Around three years ago, a friend in the narcotics control bureau mentioned a visiting official from a large European nation, who warned that the Khalistan movement was rearing its head again. He speculated that a "lost generation" in Punjab – lost partly to drugs, partly to shrinking job opportunities and reluctance to work on the family land – was susceptible to separatism because there was nothing to do and it provided them with purpose. The drug menace and allegations that state ministers were profitting off of Punjab's drug addiction epidemic peaked during the 2017 assembly election, and then seemed to die down again.

Despite this, the talk of a referendum came out of the blue. My Canadian friend said it was still more of a diaspora thing. The Sikh diaspora is widespread. In the '80s, journalists used to joke that Khalistan already existed – in Southall, a suburb of London. In the early 2000s I even heard of a Sikh opening a tandoori eatery in Vladivostok, Russia, a place that I had always imagined as the edge of the world.

A former colleague migrated in the late 1990s to Canada, whose Sikh population has such an established profile that they are even represented as ministers in the federal government. He does a lot of work commissioned by members of the diaspora – including coffee table books that are basically vanity projects for Sikh entrepreneurs that have "arrived". Canadian Sikhs are about as populous as in the US, which has since 9/11 seen several instances of attacks on Sikhs mistaken for Osama supporters, ostensibly due to the turban.

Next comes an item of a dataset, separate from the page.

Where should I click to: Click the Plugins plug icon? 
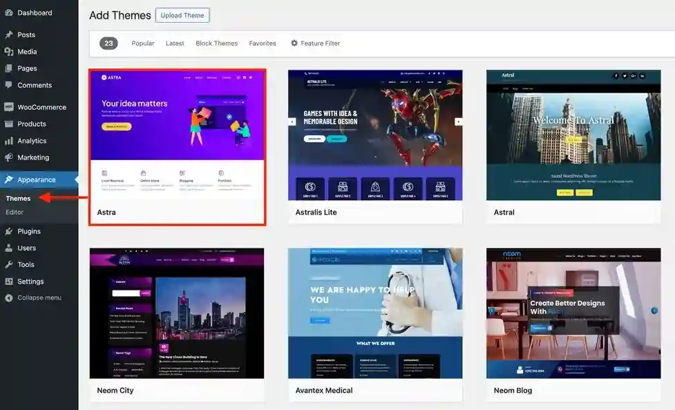(x=8, y=232)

Some in the American diaspora have pushed for this referendum, perhaps inspired by Britain's three years ago to leave the European Union. To many in India the kind of profound nostalgia that emigrants suffer is not apparent – they miss their homeland so much that they idealise it and weave fantastic dreams about it. That's why so many Hindus – like my own relatives living in the USA – become fanatically right-wing and are perhaps PM Narendra Modi's greatest supporters, according him a rockstar welcome whenever he visits. For many Sikhs who live abroad, the sacrilege of the army's Operation Bluestar on the Golden Temple in Amritsar in 1984 and the nightmare of the November riots following Indira Gandhi's assassination that same year are both deeply etched in their collective memory. Though Sikhs in India have since moved on, these memories remain the main historical marker for their co-religionists abroad.

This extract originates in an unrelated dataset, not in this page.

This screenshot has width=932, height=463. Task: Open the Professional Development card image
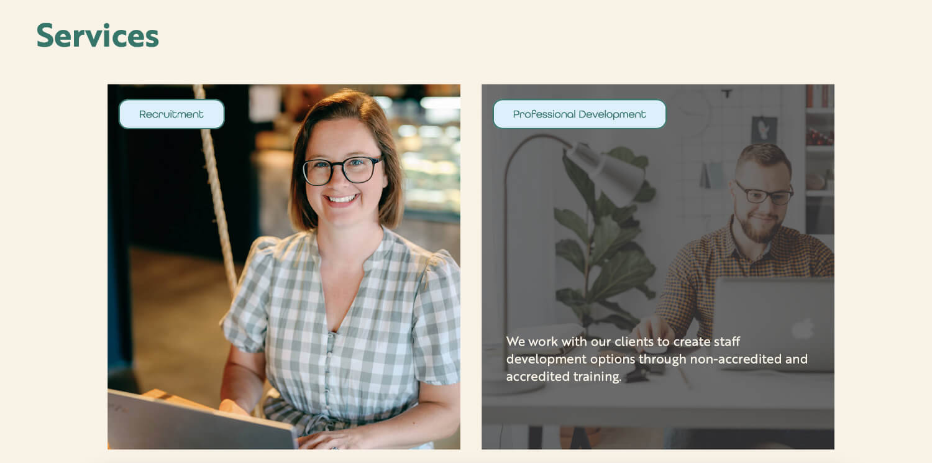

I asked a Punjabi friend, formerly in government, about the referendum. He laughed; he, too, had only months ago heard about it. He had visited Chandigarh over the winter and said that a couple of posters had surreptitiously been put up, and there was an incident or two of slogan-painting on walls, but he did not think it was a serious movement here in India. Indeed, he was sanguine that the so-called referendum would not succeed.

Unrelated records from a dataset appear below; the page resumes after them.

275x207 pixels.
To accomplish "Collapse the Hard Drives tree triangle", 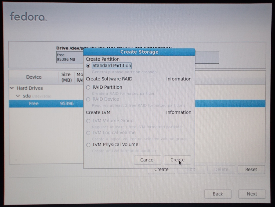I will click(12, 88).
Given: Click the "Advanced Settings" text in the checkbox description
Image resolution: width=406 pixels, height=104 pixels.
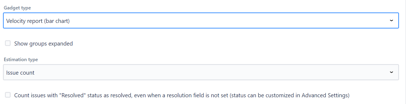Looking at the screenshot, I should 325,95.
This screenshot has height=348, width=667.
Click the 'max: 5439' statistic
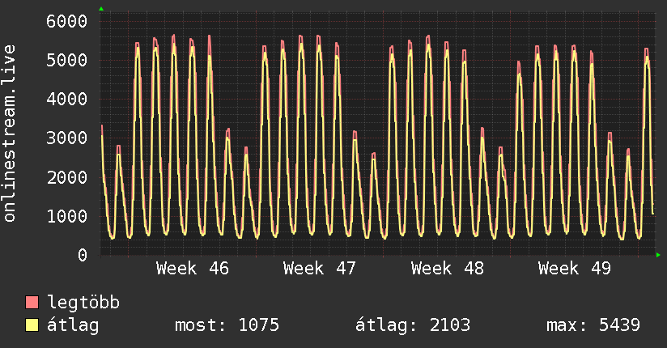coord(593,325)
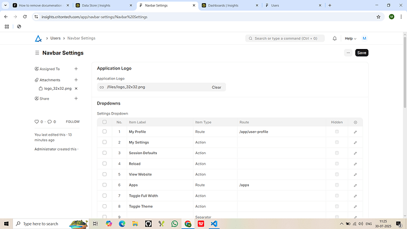Toggle the sidebar hamburger icon
The image size is (407, 229).
click(37, 53)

The larger point, however, was that a lot of Sikhs in India had been made nervous by Modi's scorched-earth brand of divisive politics. Since 2014, there have been many incidents of attacks by Modi's supporters on Muslims and dalits for a variety of excuses. The latest were the attacks on Kashmiri students and traders following the February 14 bombing of a paramilitary convoy in Pulwama, Kashmir; and the attack by two Hindutvawadis on a dry fruits seller in Lucknow last week, that went viral. It is telling that Sikhs came to the rescue of Kashmiris under attack and offered refuge to those who were nervous of Hindu mobs. In their mind, if these minorities come under attack, can our turn be far behind? Will 1984 be repeated?

And while the referendum will just be a fringe event, of no consequence to the larger politics of the Punjab or India, clearly it is influenced by Modi's idea of India, in which "others" have only a second-class citizenship. It is worth mulling as we head into the parliamentary election.